■ EXERCISE DETAILS ■
Beneath this instruction is a block of data; output from it exactly the lines that run from the one containing "900x443 pixels." through the one containing "You are a computer-use agent. Screen", inclusive.

──────── DATA IN THIS EXERCISE ────────

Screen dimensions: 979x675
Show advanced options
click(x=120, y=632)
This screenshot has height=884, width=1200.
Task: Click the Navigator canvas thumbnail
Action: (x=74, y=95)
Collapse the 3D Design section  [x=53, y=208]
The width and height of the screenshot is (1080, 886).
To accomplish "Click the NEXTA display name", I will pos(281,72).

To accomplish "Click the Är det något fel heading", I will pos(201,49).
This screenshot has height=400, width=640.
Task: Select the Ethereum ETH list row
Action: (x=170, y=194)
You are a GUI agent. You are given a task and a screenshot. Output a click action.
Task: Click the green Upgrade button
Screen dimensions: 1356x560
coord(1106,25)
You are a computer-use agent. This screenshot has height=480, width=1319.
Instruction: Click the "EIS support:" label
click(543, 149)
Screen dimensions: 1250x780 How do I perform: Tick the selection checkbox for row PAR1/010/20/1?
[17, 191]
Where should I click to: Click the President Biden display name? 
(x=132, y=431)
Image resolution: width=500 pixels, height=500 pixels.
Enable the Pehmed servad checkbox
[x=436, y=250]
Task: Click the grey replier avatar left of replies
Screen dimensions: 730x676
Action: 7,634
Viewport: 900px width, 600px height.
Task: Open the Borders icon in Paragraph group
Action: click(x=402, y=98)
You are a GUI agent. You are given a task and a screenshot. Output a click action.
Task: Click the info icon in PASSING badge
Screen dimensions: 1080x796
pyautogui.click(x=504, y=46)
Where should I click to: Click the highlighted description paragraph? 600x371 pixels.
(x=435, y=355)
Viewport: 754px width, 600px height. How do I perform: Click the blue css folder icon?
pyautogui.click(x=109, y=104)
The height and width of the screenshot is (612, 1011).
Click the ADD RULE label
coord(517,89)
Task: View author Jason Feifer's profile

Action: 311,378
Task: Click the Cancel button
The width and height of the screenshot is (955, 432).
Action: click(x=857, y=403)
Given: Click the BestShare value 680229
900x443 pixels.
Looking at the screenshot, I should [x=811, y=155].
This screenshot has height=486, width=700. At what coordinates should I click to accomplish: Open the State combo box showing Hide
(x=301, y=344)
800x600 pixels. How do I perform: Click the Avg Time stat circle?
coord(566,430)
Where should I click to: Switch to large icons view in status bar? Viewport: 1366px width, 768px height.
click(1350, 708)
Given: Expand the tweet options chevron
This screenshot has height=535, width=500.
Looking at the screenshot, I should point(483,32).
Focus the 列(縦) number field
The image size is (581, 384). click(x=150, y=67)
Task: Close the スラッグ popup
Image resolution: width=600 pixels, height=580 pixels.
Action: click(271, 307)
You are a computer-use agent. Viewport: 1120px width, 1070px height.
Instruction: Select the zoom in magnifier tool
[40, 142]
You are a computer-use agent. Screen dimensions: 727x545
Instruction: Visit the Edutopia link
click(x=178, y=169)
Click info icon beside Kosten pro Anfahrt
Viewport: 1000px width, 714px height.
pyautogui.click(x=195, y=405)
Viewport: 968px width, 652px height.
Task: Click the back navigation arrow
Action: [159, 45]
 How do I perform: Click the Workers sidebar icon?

────────

■ ANSWER FOR THIS EXERCISE ■
900x443 pixels.
Looking at the screenshot, I should [x=811, y=155].
This screenshot has height=486, width=700. At what coordinates should I click to accomplish: Open the State combo box showing Hide
(x=301, y=344)
800x600 pixels. How do I perform: Click the Avg Time stat circle?
coord(566,430)
Where should I click to: Switch to large icons view in status bar? Viewport: 1366px width, 768px height.
click(1350, 708)
Given: Expand the tweet options chevron
This screenshot has height=535, width=500.
Looking at the screenshot, I should point(483,32).
Focus the 列(縦) number field
The image size is (581, 384). click(x=150, y=67)
Task: Close the スラッグ popup
Image resolution: width=600 pixels, height=580 pixels.
Action: click(271, 307)
You are a computer-use agent. Viewport: 1120px width, 1070px height.
Instruction: Select the zoom in magnifier tool
[40, 142]
You are a computer-use agent. Screen dimensions: 727x545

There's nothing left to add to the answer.